Y Leny, ni corta ni perezosa, hacía con las manos los movimientos de quien despliega una larga tela, y luego, con una tijera imaginaria, iba cortando, cortando, cortando

(parecía que nunca iría a acabar de cortar), a veces mientras yo decía lo que se acostumbraba decir en una circunstancia como ésa: "Resulta que quiero deshacerme ya de la sábana vieja. Mi marido me ha dado dinero pues cobró lo que le debía el vecino por la venta de un cerdo ..."

Me quería mucho. Claro que a menudo teníamos grandes peleas. Nuestra madre no intervenía, no intentaba siquiera poner un cese a nuestras riñas, pues estaba como siempre, es decir, en cierto estado de suspensión, de distrac­ción. Sin embargo, su gran corazón le decía a mi hermana que aunque yo fuera la culpable de nuestra confrontación, debía darme un beso en la mejilla y echar tierra sobre nues­tros gritos de pequeñas niñas histéricas.

Íbamos juntas todas las mañanas al colegio. Nuestra casa, enclavada en una especie de lomada, quedaba a más de quince cuadras del colegio Nacional del que ambas éramos

alumnas. Me cuidaba ella durante el trayecto de los niños que siempre estaban listos para hacer alguna travesura. Me sentía contenta de saberme protegida.
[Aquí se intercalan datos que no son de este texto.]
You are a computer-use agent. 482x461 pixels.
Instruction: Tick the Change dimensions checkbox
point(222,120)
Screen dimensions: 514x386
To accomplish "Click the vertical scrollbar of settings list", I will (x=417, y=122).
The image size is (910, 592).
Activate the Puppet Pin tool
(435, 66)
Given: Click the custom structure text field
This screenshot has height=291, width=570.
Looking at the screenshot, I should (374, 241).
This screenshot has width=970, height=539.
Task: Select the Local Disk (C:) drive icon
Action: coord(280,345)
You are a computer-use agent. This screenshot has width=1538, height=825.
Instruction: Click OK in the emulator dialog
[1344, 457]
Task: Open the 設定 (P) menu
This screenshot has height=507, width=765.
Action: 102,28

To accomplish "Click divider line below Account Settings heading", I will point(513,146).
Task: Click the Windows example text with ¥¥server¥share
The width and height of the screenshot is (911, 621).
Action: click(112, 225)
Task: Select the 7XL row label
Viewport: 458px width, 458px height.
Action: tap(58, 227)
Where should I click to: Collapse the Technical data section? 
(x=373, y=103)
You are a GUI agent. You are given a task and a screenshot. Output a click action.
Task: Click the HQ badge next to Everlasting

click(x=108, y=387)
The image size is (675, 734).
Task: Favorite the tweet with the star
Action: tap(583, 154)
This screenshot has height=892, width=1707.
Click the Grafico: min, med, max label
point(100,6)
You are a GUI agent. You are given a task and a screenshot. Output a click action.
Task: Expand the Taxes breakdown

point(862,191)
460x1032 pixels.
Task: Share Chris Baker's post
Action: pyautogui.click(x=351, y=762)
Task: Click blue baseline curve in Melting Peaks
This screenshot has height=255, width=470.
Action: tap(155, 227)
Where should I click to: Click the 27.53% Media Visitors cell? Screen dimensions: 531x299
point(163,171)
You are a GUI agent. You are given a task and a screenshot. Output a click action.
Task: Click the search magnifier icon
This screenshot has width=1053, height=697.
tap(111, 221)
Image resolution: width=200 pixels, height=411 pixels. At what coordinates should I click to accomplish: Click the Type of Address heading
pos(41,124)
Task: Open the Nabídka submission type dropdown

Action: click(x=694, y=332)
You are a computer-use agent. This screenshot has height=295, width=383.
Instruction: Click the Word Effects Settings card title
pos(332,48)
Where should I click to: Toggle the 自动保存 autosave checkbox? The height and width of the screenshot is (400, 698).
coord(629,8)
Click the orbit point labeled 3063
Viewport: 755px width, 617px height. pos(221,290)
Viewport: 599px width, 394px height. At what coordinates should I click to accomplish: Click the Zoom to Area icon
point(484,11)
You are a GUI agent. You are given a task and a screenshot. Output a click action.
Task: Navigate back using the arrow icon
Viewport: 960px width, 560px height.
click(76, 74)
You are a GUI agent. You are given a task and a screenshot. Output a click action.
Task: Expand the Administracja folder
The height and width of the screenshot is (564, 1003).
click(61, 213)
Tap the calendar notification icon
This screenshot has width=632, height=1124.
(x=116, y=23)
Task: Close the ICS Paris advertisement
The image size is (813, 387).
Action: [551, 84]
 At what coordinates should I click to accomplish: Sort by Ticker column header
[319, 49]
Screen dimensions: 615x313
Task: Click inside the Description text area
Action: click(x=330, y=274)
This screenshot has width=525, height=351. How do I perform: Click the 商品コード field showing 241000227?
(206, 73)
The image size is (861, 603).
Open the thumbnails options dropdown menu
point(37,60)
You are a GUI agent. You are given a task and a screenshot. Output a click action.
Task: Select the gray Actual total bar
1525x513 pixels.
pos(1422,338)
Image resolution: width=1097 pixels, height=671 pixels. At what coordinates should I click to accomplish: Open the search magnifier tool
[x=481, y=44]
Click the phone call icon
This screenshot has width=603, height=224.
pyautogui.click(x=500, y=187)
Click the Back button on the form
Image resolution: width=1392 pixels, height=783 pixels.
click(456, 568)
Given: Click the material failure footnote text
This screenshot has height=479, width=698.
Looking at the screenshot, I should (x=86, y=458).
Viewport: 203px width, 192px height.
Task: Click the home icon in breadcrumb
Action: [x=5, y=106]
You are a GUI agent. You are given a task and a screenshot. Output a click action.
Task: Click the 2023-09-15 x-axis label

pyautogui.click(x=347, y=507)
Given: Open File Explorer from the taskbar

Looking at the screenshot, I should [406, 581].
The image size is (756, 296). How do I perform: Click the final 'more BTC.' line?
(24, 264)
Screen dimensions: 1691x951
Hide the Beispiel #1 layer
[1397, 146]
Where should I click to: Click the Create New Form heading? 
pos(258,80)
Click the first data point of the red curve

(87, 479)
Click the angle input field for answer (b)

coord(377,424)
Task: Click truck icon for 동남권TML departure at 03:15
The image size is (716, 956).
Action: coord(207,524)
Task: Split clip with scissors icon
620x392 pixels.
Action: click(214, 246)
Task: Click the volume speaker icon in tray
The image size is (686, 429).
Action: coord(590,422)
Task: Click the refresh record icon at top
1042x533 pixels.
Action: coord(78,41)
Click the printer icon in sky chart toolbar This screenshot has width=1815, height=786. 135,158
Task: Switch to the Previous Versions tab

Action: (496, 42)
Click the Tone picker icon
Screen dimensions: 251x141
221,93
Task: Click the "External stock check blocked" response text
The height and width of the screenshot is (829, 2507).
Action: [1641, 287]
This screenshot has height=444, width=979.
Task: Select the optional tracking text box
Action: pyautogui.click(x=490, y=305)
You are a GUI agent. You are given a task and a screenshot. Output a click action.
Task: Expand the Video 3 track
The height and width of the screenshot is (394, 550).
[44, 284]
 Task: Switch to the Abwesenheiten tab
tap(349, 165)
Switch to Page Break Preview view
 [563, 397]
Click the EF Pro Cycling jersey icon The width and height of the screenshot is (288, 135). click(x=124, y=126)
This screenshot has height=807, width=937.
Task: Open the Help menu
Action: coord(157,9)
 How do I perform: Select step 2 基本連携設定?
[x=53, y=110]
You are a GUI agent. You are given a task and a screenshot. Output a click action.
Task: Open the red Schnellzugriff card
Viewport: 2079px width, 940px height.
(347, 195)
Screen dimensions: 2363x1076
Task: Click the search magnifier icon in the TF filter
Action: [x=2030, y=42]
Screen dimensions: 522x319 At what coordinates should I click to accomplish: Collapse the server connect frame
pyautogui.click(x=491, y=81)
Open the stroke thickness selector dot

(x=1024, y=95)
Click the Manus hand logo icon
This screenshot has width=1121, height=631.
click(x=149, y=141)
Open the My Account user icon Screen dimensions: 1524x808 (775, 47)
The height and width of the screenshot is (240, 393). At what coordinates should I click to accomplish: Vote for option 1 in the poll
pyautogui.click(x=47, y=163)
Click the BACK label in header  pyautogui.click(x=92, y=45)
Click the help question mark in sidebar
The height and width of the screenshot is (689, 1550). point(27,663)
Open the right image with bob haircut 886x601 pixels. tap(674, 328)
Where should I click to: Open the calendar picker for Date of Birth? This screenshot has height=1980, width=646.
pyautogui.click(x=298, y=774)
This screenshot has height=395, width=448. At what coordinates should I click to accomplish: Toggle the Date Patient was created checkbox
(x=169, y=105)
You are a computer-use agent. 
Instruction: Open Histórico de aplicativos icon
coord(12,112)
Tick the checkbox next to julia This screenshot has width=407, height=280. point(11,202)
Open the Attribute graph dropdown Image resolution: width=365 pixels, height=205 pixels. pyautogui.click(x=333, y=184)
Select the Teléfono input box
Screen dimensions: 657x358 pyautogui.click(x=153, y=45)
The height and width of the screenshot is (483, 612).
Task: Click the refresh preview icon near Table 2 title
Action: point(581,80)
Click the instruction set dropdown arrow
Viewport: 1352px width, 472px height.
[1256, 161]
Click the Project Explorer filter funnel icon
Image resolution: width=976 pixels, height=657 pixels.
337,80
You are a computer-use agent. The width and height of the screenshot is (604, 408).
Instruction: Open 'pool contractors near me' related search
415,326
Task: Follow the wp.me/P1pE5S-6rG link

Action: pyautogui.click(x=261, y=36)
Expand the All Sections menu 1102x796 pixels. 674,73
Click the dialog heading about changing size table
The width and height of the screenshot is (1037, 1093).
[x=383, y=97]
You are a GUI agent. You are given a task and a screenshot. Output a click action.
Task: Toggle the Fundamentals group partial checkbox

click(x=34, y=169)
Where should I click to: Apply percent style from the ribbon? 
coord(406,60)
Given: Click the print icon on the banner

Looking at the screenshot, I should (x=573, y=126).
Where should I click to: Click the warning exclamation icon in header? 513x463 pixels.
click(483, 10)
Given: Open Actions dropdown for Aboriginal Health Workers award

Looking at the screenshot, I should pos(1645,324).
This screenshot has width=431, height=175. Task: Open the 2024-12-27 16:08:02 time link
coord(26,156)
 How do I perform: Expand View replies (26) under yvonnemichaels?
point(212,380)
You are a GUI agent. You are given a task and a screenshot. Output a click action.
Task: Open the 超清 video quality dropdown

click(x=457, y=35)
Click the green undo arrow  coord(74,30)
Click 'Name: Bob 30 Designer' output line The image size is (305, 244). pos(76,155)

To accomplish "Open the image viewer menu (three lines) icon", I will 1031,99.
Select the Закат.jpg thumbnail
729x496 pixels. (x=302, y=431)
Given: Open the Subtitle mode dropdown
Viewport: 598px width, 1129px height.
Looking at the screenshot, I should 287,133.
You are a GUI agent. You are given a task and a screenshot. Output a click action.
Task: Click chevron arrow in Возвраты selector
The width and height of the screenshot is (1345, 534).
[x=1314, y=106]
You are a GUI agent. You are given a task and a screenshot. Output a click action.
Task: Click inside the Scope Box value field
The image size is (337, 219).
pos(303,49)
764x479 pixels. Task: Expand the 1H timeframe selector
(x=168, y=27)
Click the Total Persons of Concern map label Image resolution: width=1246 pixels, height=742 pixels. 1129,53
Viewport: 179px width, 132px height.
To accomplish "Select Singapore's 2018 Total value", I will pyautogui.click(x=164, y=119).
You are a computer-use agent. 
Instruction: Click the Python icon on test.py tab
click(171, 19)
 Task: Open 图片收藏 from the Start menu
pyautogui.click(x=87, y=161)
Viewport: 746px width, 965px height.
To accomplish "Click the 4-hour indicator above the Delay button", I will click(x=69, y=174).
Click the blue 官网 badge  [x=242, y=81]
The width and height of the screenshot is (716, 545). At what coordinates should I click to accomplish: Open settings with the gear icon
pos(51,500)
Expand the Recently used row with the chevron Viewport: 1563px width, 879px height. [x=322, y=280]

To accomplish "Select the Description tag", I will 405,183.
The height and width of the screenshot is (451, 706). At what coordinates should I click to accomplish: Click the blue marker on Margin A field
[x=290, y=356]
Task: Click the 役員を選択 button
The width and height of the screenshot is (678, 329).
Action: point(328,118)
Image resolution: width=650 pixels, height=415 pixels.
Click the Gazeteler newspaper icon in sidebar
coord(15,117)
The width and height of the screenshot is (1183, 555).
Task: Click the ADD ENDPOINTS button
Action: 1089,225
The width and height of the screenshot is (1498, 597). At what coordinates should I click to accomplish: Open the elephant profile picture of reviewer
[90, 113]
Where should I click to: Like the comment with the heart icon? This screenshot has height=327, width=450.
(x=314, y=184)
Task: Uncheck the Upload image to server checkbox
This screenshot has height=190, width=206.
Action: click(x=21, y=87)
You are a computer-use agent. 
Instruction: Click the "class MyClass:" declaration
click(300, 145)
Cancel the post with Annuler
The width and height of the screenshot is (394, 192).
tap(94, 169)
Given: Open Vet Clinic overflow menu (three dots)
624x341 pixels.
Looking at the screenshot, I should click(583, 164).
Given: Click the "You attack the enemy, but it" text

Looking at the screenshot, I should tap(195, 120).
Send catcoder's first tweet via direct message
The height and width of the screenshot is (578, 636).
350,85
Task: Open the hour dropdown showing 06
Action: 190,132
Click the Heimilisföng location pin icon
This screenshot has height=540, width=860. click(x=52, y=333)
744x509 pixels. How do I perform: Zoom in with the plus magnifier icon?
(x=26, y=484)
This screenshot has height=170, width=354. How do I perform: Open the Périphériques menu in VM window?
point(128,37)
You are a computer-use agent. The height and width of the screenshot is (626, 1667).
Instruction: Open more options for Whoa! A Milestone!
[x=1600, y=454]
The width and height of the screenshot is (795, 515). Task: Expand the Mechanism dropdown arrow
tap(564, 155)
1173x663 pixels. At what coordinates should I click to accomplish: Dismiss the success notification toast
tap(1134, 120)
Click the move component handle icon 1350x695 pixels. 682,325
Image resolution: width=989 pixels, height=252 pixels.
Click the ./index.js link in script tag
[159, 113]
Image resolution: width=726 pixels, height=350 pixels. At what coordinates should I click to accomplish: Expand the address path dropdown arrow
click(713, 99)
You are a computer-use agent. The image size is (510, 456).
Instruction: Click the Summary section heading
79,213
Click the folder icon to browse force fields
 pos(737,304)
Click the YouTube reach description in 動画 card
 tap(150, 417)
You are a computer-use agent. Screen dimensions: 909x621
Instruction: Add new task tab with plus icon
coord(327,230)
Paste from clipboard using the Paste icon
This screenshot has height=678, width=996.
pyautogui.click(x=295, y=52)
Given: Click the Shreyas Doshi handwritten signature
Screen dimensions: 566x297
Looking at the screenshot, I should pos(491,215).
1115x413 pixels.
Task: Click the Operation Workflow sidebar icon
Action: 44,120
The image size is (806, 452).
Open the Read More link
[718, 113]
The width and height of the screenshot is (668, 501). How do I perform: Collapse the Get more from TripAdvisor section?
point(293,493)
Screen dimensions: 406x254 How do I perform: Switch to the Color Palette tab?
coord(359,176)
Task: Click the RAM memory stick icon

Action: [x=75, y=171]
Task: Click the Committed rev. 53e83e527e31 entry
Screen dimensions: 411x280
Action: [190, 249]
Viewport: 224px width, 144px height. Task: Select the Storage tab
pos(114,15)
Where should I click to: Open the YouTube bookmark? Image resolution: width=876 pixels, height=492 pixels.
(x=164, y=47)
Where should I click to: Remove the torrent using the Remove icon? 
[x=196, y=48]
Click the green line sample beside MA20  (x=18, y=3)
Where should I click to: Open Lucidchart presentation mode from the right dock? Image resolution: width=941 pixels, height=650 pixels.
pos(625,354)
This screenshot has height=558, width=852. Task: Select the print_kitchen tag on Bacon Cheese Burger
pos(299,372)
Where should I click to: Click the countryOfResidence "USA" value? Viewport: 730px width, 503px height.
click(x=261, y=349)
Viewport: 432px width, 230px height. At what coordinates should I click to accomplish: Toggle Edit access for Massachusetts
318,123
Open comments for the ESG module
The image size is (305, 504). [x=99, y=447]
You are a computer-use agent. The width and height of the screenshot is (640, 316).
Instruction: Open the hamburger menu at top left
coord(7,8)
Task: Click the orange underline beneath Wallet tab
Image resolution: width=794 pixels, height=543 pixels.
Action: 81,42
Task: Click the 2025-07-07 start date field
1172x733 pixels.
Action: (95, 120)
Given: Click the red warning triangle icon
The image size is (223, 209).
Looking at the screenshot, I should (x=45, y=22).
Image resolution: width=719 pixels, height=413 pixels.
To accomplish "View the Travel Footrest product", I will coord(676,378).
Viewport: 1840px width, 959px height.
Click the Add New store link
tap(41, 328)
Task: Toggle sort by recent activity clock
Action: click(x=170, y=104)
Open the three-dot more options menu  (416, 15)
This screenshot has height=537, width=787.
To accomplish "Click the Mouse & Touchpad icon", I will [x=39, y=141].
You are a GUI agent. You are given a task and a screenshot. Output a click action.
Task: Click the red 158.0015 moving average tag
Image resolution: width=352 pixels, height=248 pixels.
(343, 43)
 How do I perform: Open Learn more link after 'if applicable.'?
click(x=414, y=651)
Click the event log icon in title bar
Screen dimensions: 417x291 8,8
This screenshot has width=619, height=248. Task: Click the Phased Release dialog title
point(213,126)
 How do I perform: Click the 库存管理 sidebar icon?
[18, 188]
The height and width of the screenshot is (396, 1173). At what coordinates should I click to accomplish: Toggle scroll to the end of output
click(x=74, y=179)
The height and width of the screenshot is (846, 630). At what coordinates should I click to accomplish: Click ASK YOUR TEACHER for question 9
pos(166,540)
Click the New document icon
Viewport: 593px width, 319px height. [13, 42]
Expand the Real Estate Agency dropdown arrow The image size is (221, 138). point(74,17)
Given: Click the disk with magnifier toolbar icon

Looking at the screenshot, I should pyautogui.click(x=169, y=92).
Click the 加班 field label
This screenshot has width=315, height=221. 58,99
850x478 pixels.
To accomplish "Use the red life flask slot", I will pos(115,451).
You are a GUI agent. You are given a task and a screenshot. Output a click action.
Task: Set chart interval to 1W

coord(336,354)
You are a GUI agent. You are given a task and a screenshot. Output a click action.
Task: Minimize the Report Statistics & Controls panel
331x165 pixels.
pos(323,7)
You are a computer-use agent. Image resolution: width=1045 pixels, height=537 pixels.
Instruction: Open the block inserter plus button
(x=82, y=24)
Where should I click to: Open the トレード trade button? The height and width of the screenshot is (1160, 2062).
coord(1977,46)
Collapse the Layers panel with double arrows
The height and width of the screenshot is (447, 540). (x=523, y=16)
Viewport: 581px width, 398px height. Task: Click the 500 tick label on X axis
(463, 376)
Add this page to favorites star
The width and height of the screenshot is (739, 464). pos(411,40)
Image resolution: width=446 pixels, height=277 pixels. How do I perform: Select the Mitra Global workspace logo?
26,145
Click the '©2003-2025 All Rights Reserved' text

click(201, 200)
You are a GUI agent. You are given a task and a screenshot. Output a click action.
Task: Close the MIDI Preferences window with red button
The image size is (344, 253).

Cuánto quería a mi hermana.

Y cuanto la amo aún. En esencia, sigue siendo la misma. Está presta para defenderme de la gente, de la vida, de las circunstancias. Hace poco tiempo le conté que un poemario mío ha sido reeditado. Me abrazó con fuerza, como si temiera que la fama, por más pequeña que fuera, terminara haciendo cierto daño a mi sensibilidad.


 

EL BOSQUE DE LA VIDA

 

Busqué la guía de los hombres.

Fui por el carril del mundo pero igual

salieron a mi encuentro fogonazos

y lámparas portadas por personas

que erraron el camino y me pedían

la vía exacta de la Cruz del Sur


Volviéronse en mi contra las señales.


Las puertas que buscaba se ausentaron.


Y enfermas de silencio las aldabas

no respondían nunca a mis urgencias.


Pero las garzas me indicaron tibias

pisadas en las playas y los búhos

caída ya la noche con chistidos

al bosque de la vida me llevaron.


Allí sentí el aliento del lucero.


Y el beso de una estrella abrió mi boca.


Leny sabía vestirse. Poseía ese innato sentido de la coquetería que hasta ahora la acompaña. Los vestidos que usaba los diseñaba con una imaginación de modista de alta costura. Una tarde, mientras aguardábamos la visita de un tío que debía venir de Asunción para visitar a nuestra madre que se hallaba un poco enferma, se vistió toda de encanto. Lucía un vestido de color celeste que le llegaba hasta las rodillas y tenía puesto el collar de perlas falsas de mamá. Todo en su porte, en su manera de mirar con cierto aire despectivo las paredes descascaradas de la habitación donde la enferma guardaba reposo, en su frente altiva, parecía indicar que llevaba puesto un traje de corte imperial y que ahí donde había simples zapatos de cuero brillaban zapatos de cristal, y que una corona de diamantes era todo cuanto le faltaba para que Adolfina, mi padre, mi hermano y yo termináramos de entender que la realeza en persona estaba ante nuestros ojos.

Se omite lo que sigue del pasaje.